Ausgehändigt wurden die Jahresorden der Kampagne 2017/18 an über 60 Vertreter von Karnevalvereinen, die zur Jahreshauptversammlung in die Nibelungenstadt gekommen waren. Sie können weitere Orden bestellen, um ihn für vereinsinterne Ehrungen zu verwenden, wie IGMK-Präsident Dietmar Jerger darlegte.

Ein großes Thema sei das Sicherheitskonzept bei Fastnachtsveranstaltungen und die damit einhergehende finanzielle Belastung der Vereine, so Präsident Jerger. Deshalb wurde auf seinen Vorschlag hin der Programmpunkt mit auf die Tagesordnung genommen. In der Sitzung des Hessischen Ministeriums des Innern und für Sport in der kommenden Woche will Jerger die Situation darlegen.

„Die Narrhalla hat eine über 150 Jahre alte Tradition in Worms, und die Fastnachtssitzungen, die Straßenfastnacht oder die Fastnachtsposse finden eine breite Basis in der Bevölkerung“, betonte Bürgermeister Hans-Joachim Kosubek.

Absage an reine Partykultur

Aufgrund der allgemeinen Lage sei ein Sicherheitskonzept gefordert und auch dringend notwendig. „Aber es muss ein Kompromiss gefunden werden.

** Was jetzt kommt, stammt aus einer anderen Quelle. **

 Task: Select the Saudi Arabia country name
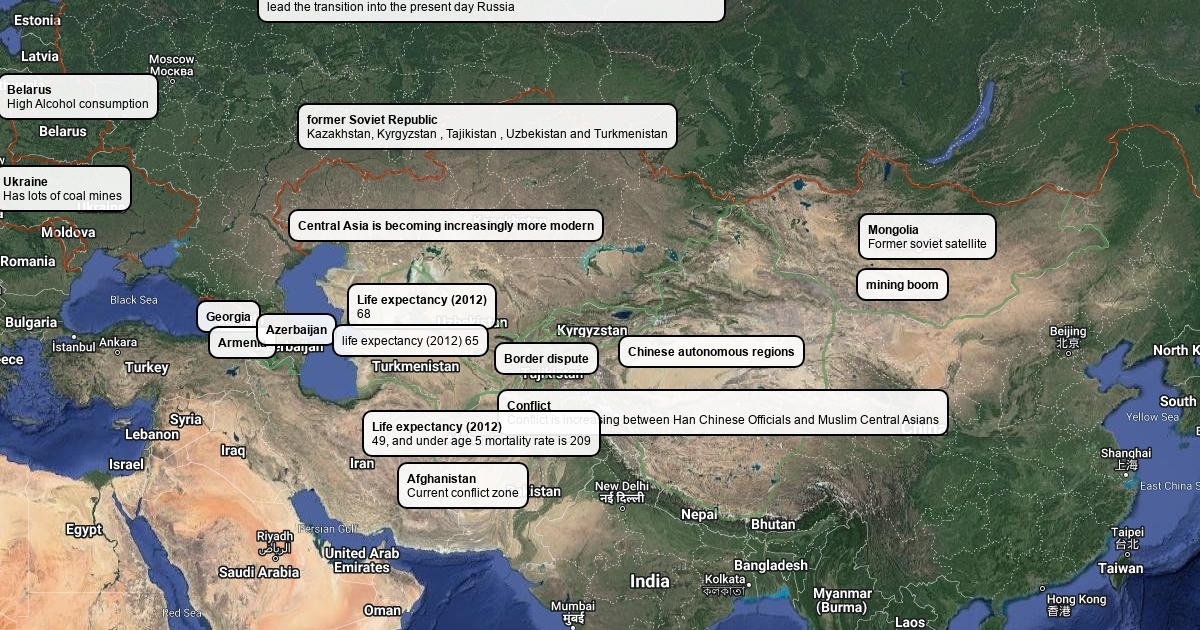click(x=259, y=573)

Denn wenn Vereine die Veranstaltungen infolge von zu hoher finanzieller Belastung absagen müssen, hätten die Terroristen eines ihrer Ziele erreicht.“ Die Stadt wolle die Fastnacht so gut sie könne unterstützen, unterstrich Kosubek.

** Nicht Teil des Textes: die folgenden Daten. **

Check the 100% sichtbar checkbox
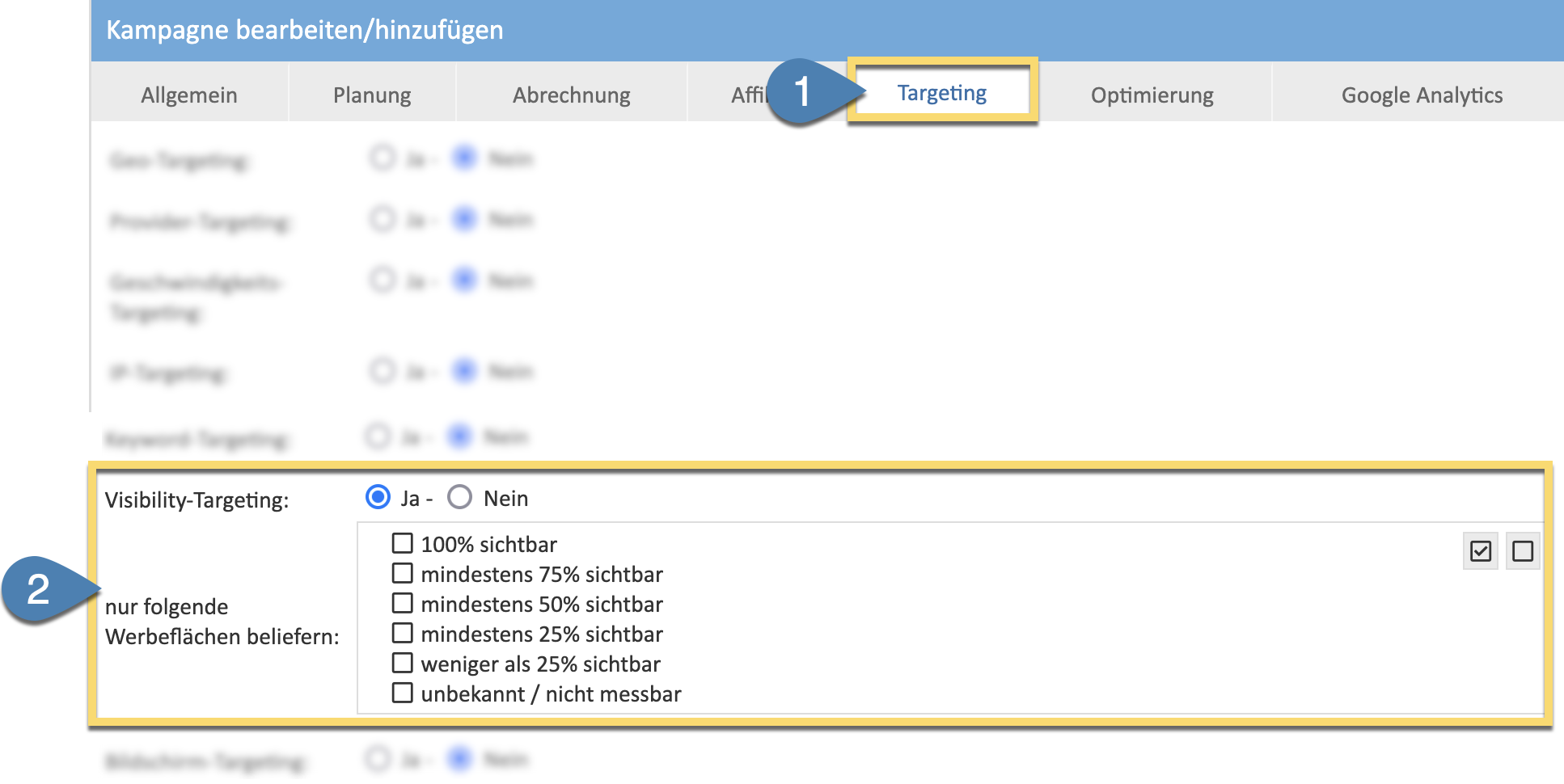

Grußworte richtete Patric Heischling, Vorsitzender der Wormser Narrhalla, die die Jahreshauptversammlung ausrichtete, an die zahlreichen Gäste. Zum ersten Mal dabei war Klaus-Ludwig Fess, Präsident des „Bundes Deutscher Karneval“, dem 35 Regionalverbände angehören. „Wir setzen uns ein für die Erhaltung und den Schutz von Bräuchen und Traditionen“, betonte er. „Fasching, Fastnacht, Karneval ist unser aller Kulturgut, ein Ausdruck von Lebensfreude und Toleranz, die alle verbindet. Hier ist kein Platz für Gewalt oder Rassismus. In Zeiten des Umbruchs gibt es viele Ängste. Aber wenn dem Karneval Gefahr droht, dann nicht von Fremden, sondern von Menschen, die nicht begriffen haben, wo unser Ursprung und unsere Werte liegen. Und solche, die Fastnacht zur Partykultur entwickeln wollen, haben hier nichts zu suchen“, so Präsident Fess, der sich auch gegen Sommerkarneval aussprach.